Locke had an excellent opportunity, whilst attending such meetings, to put into
policy terms his notion that slavery was a natural consequence of the state of
war between “a lawful Conquerer and a Captive.” As Blackburn notes, during
Locke’s time on the Board, it vetted many documents coming from the colonies,
including the Act for Suppressing of Outlying Slaves, in which we read this:
Or as us Continental Philosophe types say: Martin Heidegger, eat your heart out.
But besides countenancing genocide, Locke was also on the cutting edge of freedom. Freedom, in the Anglosphere tradition, takes a rather bizarre turn from its old theological and philosophical uses. It becomes attached more and more to property. The freedom to own becomes, in this tradition, the very soul of freedom, its breath, its majesty. Tacitly, the more you own, the free-er you are – which is of course reflected in a legal system tilted massively against the poor and towards the wealthy, which we keep like a beloved pet barracuda to this very day in our mock democracies.
Still, if property is the root of freedom, those who have no property are an embarrassment in a free state. They represent, well, non-freedom. Naturally, their superpowers of non-freedomness involve them in sucking the property from those who have them – or, in other words, quantitatively lessening their freedom. The image of the poor as parasites was not an invention of Locke’s – it was certainly part of a larger fear of the masses that one finds in all over Europe at the time –but what was different was attaching this fear of the poor to the idea that they were, in a sense, the antithesis of freedom. Thus, by a rather bizarre alchemy, those people who benefited least from the system, who, by any practical view of the system, had the least power, posed the gravest threat. This inversion of social reality has had a long and glorious career in the Anglosphere: most recently, the right has been drooling over its theory that the financial crisis arose cause black and Hispanic poor people, prodded by the government, tricked poor honest bankers into subprime loans and couldn’t pay them, thus causing the downfall of the true and onlie system of Operation Freedom, under our beloved Bush.
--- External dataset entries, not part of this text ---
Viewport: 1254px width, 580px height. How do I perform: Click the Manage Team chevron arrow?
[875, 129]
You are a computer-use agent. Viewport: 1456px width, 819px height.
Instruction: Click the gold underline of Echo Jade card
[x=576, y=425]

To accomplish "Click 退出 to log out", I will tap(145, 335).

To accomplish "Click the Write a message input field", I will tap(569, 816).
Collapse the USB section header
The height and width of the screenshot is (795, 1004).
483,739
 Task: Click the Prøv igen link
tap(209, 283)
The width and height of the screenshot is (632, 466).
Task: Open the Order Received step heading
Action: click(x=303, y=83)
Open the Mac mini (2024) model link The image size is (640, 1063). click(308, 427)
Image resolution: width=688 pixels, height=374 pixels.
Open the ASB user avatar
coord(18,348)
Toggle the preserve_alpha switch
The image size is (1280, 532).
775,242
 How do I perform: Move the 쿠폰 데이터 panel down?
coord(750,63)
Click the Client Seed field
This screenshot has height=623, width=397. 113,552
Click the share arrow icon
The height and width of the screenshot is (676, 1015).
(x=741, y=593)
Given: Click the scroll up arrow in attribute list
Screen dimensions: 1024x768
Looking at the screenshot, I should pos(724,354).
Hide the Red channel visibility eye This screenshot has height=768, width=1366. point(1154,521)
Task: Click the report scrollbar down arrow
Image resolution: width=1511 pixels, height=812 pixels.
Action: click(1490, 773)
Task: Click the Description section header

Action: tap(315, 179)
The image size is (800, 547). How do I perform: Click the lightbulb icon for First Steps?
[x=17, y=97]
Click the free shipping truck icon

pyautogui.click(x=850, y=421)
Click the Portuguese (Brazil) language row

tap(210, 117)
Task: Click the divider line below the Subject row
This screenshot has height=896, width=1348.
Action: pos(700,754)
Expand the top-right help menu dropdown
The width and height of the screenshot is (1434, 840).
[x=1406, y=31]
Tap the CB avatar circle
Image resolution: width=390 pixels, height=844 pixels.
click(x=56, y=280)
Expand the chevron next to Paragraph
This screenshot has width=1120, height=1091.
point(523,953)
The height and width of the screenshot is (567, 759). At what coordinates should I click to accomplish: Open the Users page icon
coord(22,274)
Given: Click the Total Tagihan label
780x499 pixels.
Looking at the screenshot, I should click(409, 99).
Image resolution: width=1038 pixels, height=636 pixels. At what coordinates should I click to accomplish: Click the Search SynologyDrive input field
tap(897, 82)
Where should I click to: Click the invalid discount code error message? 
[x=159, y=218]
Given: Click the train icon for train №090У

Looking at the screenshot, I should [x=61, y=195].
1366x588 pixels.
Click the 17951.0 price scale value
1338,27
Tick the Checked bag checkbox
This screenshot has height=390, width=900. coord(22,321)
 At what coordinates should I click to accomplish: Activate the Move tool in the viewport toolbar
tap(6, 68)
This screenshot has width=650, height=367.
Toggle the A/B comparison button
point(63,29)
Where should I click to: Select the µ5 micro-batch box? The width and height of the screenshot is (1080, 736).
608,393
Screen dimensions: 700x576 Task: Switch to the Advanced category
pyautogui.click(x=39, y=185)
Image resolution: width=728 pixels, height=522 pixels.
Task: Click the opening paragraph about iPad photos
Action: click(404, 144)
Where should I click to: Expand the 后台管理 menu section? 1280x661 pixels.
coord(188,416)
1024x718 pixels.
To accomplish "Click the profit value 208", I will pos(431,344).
Locke would have recognized the truth in this story. Locke, in his pamphlet to the Board of Trade on the Poor Laws, which responds to the appalling rise in the charge for keeping the poor (a diminishment of freedom if there ever was one), cast about for ways to repair the situation. He came up with solutions that Romney himself might consider. There were the working schools, where poor children from three (when idleness starts cropping out like a disease) to fourteen could be maintained in blessed industry; then there is the revival of Elizabethan laws against beggars, where Locke proposes seizing them and taking no shit from them, but hustling them off to seaports, finding places for them on ships, and treating them like galley slaves for three years time – which should be sufficient to do them in; and the maimed, of course – who have an excuse for begging – should be stuffed into a house of correction.
If I were Romney, I’d be reading my Locke. He’s your man for regaining the Freedoms We Have Lost to the rascally 47 percent.
2 comments:
Locke wrote at the beginning of a long period century (roughly 1660-1789) that saw the greatest concentration of power in the hands of the elite until, well, our own period. It always struck me as suspicious in happier days in our "mock democracy", as you put it, that the writings of intellectuals in this period were held up as the philosophical basis of a free society. The only ones really worth paying much attention to are the Encylopedists and of course Swift.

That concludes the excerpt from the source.